Abadi Vahid Nejad Mahmood, Ghasemian Fahimeh
Department of Computer Engineering, Faculty of Engineering, Shahid Bahonar University of Kerman, Kerman, Iran.
Sci Rep. 2025 Jan 2;15(1):80. doi: 10.1038/s41598-024-78235-3.
In the contemporary era, grappling with the vast expanse of big data presents a formidable obstacle, particularly when it comes to extracting vital information from extensive textual sources. The constant influx of news articles from various agencies necessitates an enormous amount of time to digest comprehensively. A viable solution to address this challenge lies in the realm of automatic text summarization, which is a pivotal and intricate endeavor within the field of natural language processing. Text summarization involves transforming pertinent textual content into a concise format that reduces its word count without compromising its underlying meaning. In recent years, transformers have emerged as a prominent force in the landscape of natural language processing, particularly in the realm of text summarization. This research endeavors to harness the power of transformers by training the mT5-base model on a three-step fine-tuning phase on Persian news articles. Subsequently, reinforcement learning via the PPO algorithm is integrated with the fine-tuned model. Finally, we evaluate the model's performance in summarizing Persian texts, shedding light on its efficacy in addressing the formidable task of distilling meaningful insights from a sea of textual data. Our model has set a new benchmark in the field of Persian text summarization, achieving outstanding ROUGE scores of 53.17 for ROUGE-1, 37.12 for ROUGE-2, and 44.13 for ROUGE-L. These remarkable results reflect a significant advancement in the quality of Persian text summarization, signaling a promising era of more refined and context-aware summaries.

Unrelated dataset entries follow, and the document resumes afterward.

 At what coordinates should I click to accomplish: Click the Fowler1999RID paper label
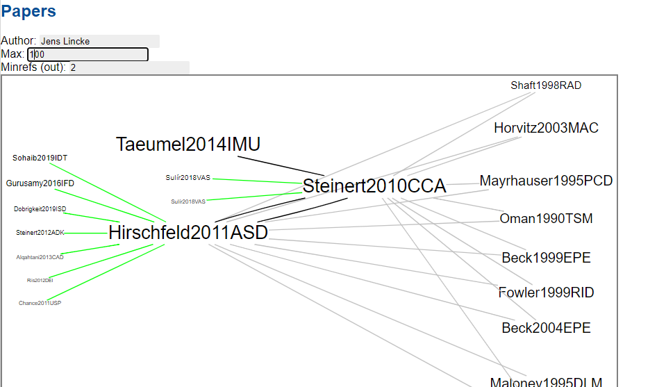click(x=546, y=293)
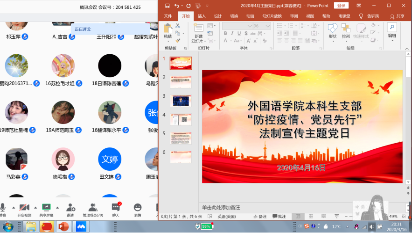Open the Chat (聊天) icon with notification badge

tap(116, 208)

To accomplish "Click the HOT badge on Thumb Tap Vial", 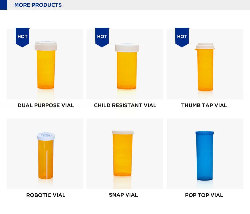I will click(182, 37).
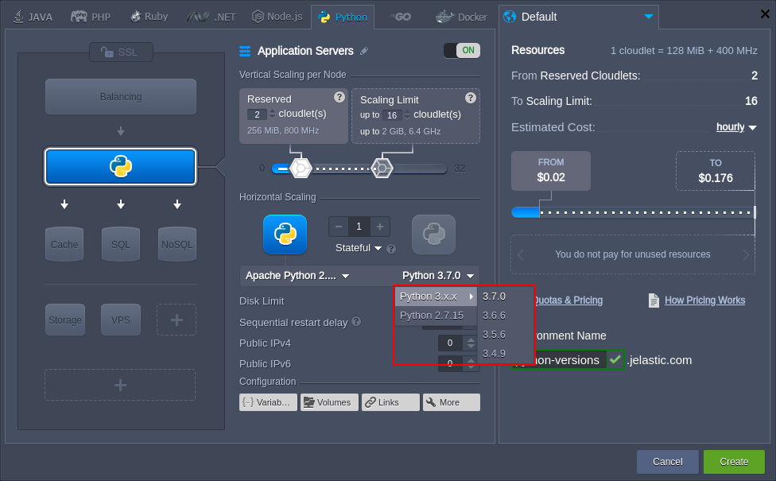Add a NoSQL database node

click(177, 244)
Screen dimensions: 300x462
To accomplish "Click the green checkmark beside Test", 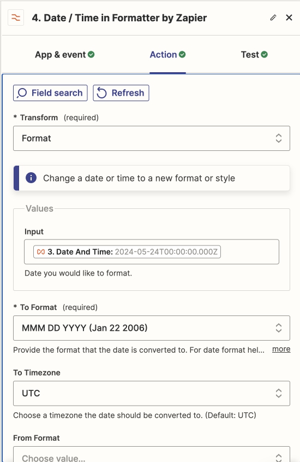I will (264, 55).
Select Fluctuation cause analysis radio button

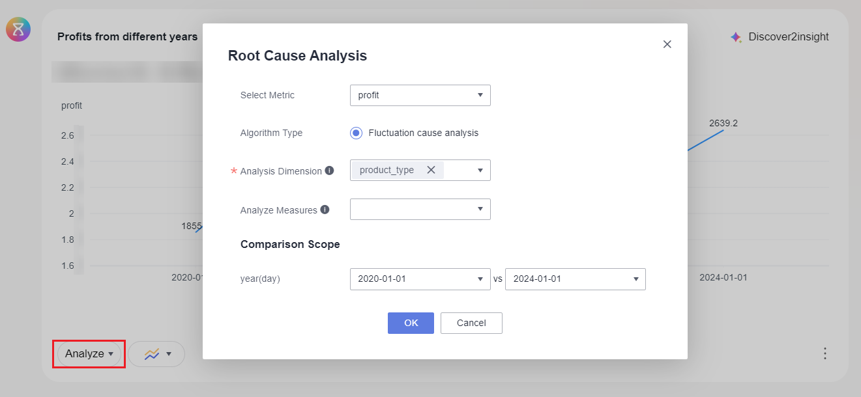tap(356, 133)
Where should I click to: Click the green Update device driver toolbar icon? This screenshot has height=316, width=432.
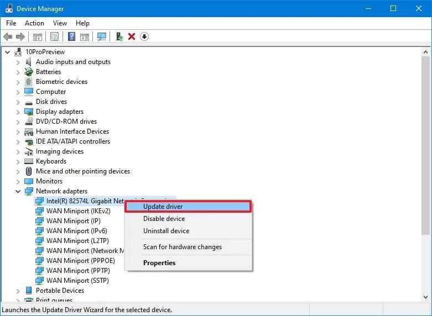coord(119,36)
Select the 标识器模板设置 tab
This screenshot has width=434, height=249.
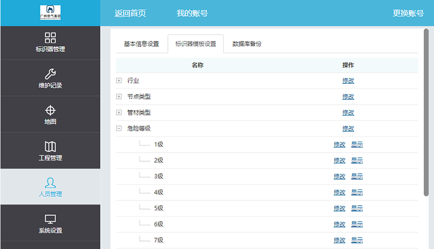[196, 44]
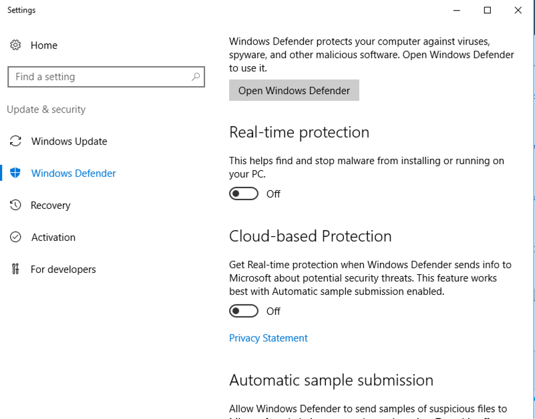Viewport: 535px width, 419px height.
Task: Turn on Real-time protection toggle
Action: click(x=244, y=194)
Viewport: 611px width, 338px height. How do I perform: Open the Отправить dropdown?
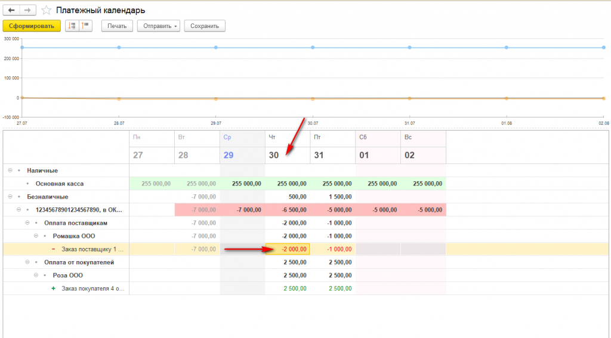tap(159, 26)
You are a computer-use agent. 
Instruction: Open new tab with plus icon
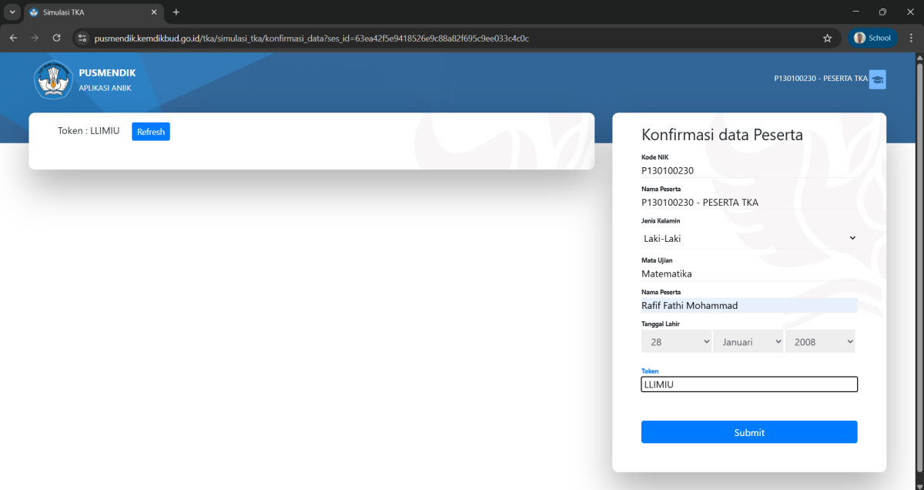coord(176,12)
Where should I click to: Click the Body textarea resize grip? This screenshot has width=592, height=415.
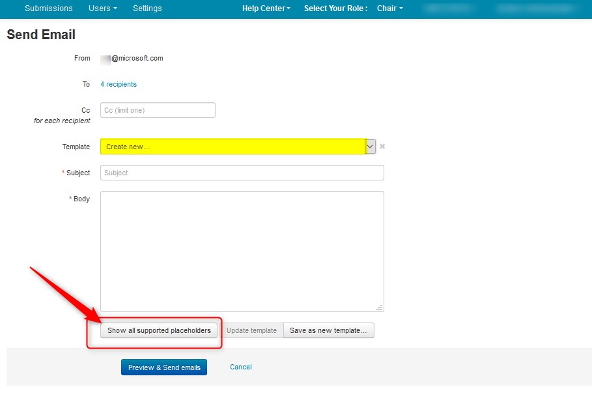(380, 308)
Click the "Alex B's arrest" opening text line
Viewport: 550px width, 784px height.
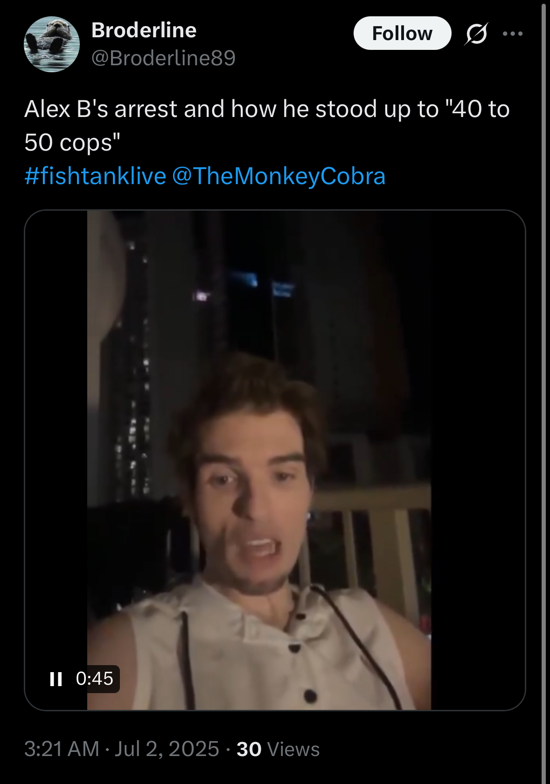tap(267, 109)
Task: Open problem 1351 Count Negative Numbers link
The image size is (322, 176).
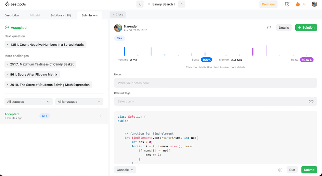Action: point(47,45)
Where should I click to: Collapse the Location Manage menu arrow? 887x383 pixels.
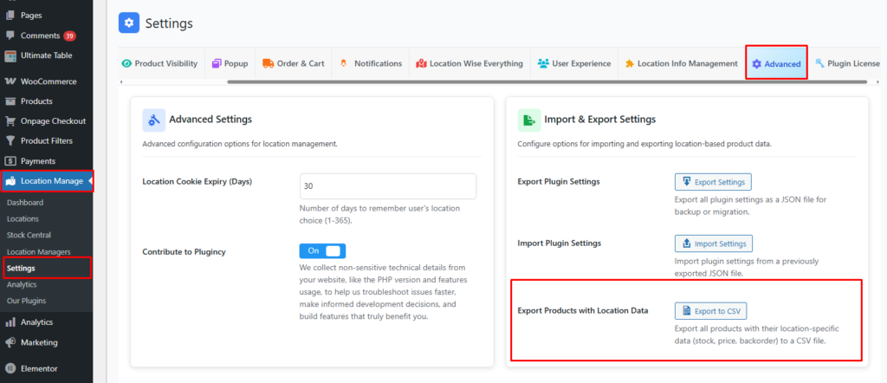coord(90,181)
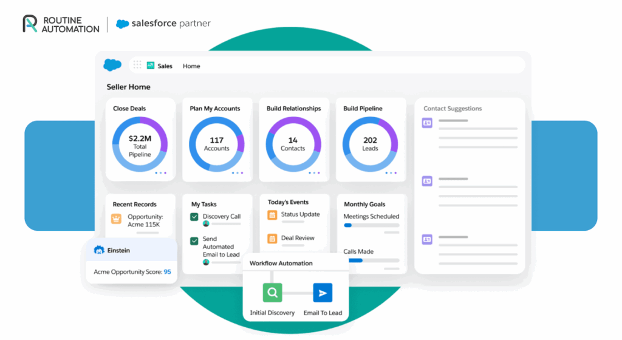Click the pagination dots under Build Pipeline
Viewport: 622px width, 340px height.
click(391, 173)
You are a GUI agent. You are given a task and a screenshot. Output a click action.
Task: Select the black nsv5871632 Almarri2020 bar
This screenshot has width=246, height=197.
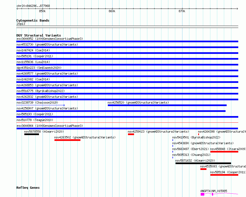203,163
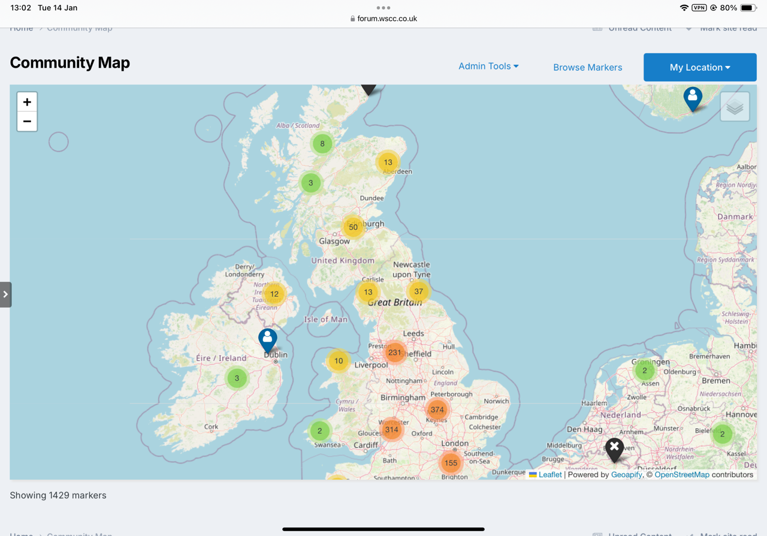Open the 374 marker cluster

[437, 409]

在当代,应对海量大数据是一项艰巨的挑战,尤其是从大量文本来源中提取关键信息时。来自各机构的新闻文章不断涌入,需要大量时间才能全面消化。解决这一挑战的一个可行办法在于自动文本摘要领域,这是自然语言处理领域一项关键且复杂的工作。文本摘要涉及将相关文本内容转换为简洁形式,在不损害其基本含义的情况下减少字数。近年来,Transformer在自然语言处理领域,尤其是在文本摘要领域,已成为一股突出力量。本研究致力于通过在波斯语新闻文章上进行三步微调阶段来训练mT5-base模型,从而利用Transformer的力量。随后,通过近端策略优化(PPO)算法的强化学习与微调后的模型相结合。最后,我们评估该模型在总结波斯语文本方面的性能,揭示其在从海量文本数据中提炼有意义见解这一艰巨任务中的有效性。我们的模型在波斯语文本摘要领域树立了新的标杆,在ROUGE-1上达到了53.17的出色分数,在ROUGE-2上为37.12,在ROUGE-L上为44.13。这些显著成果反映了波斯语文本摘要质量的重大进步,标志着一个更精确、更具上下文感知摘要的充满希望的时代。